State how many lines of the records contain the string "Task", treating uppercase and lowercase as distinct. Give only the number.

[Start INFORMATION SHOWN]

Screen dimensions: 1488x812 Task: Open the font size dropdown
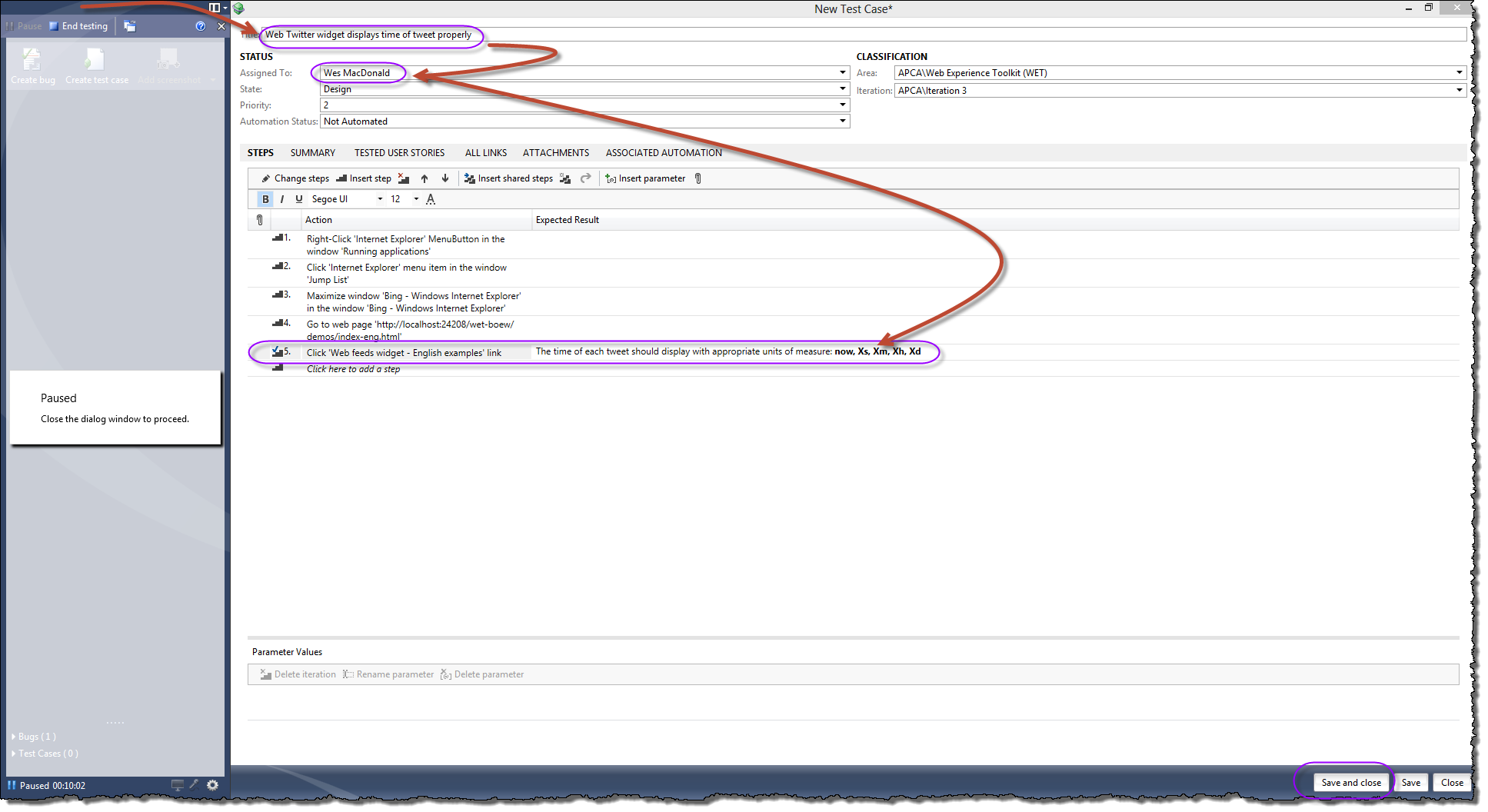click(x=416, y=199)
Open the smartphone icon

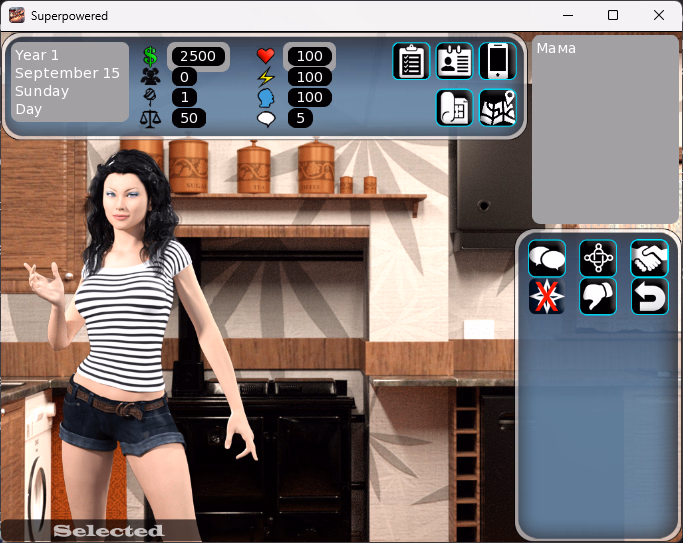coord(498,61)
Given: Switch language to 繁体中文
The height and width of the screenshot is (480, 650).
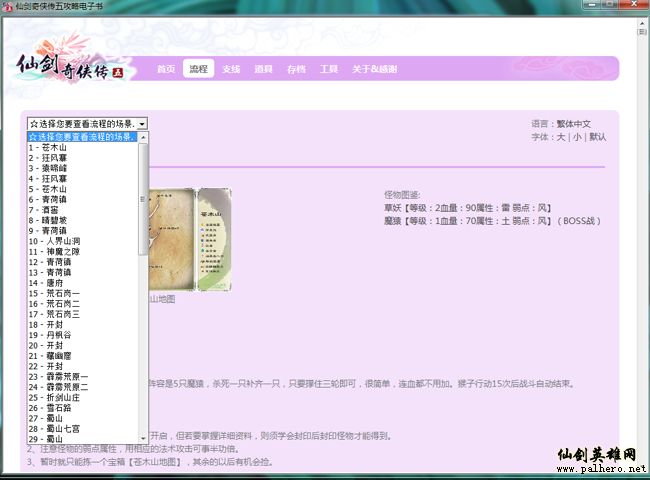Looking at the screenshot, I should point(584,123).
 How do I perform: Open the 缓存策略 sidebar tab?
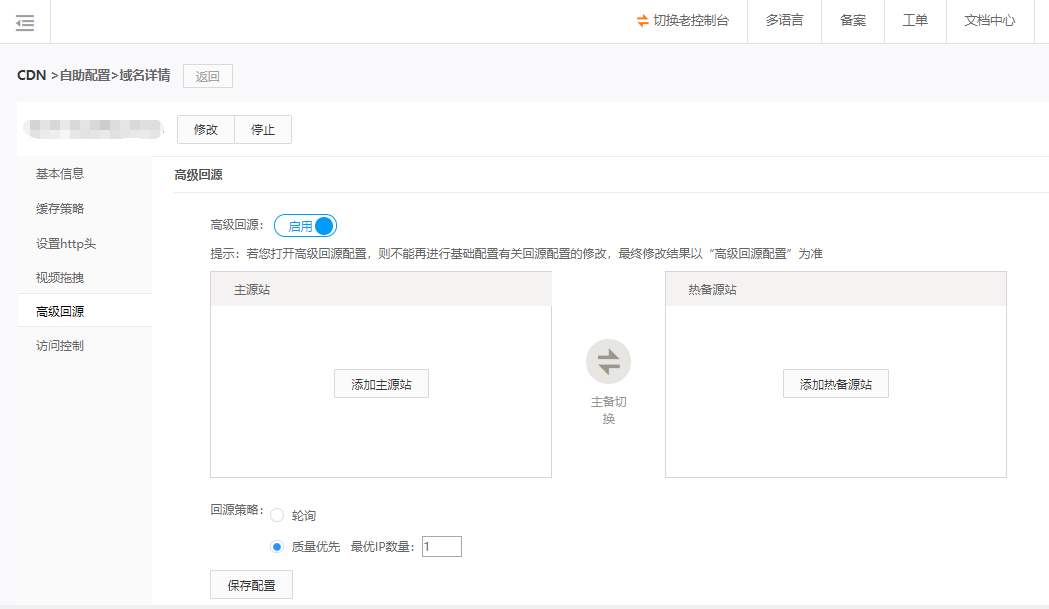pos(60,209)
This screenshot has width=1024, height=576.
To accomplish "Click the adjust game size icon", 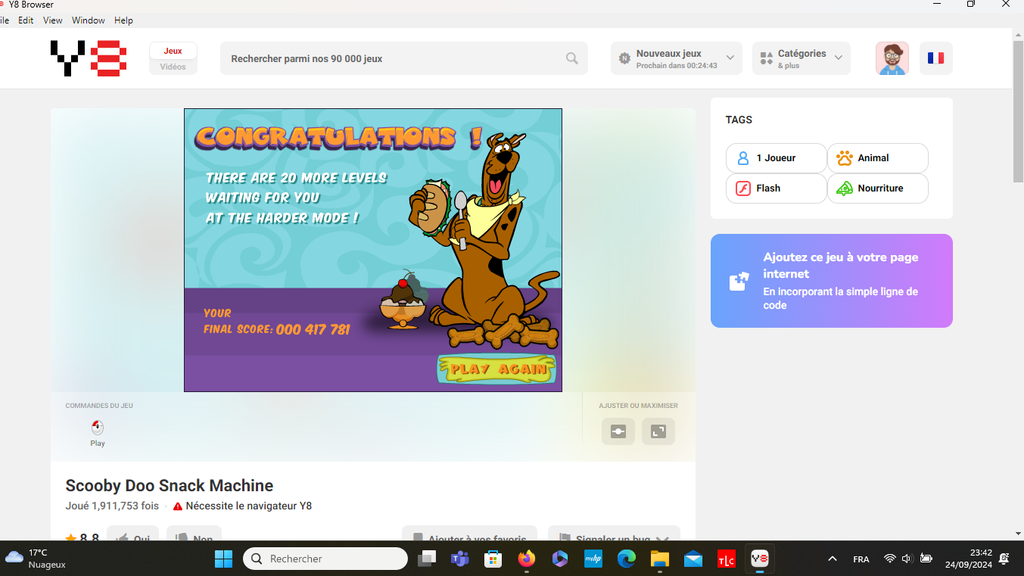I will [x=618, y=431].
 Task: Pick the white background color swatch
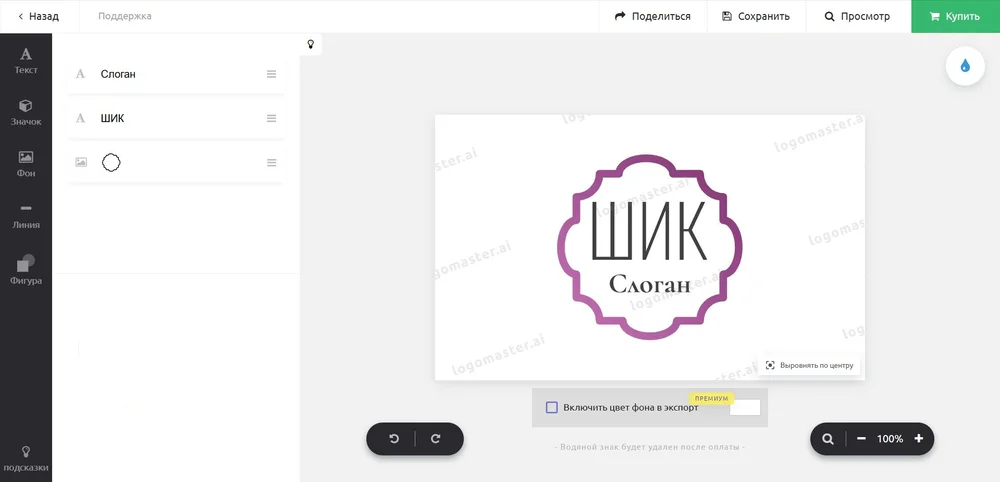[745, 407]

[End INFORMATION SHOWN]

* _WRITTEN SOLUTION_
2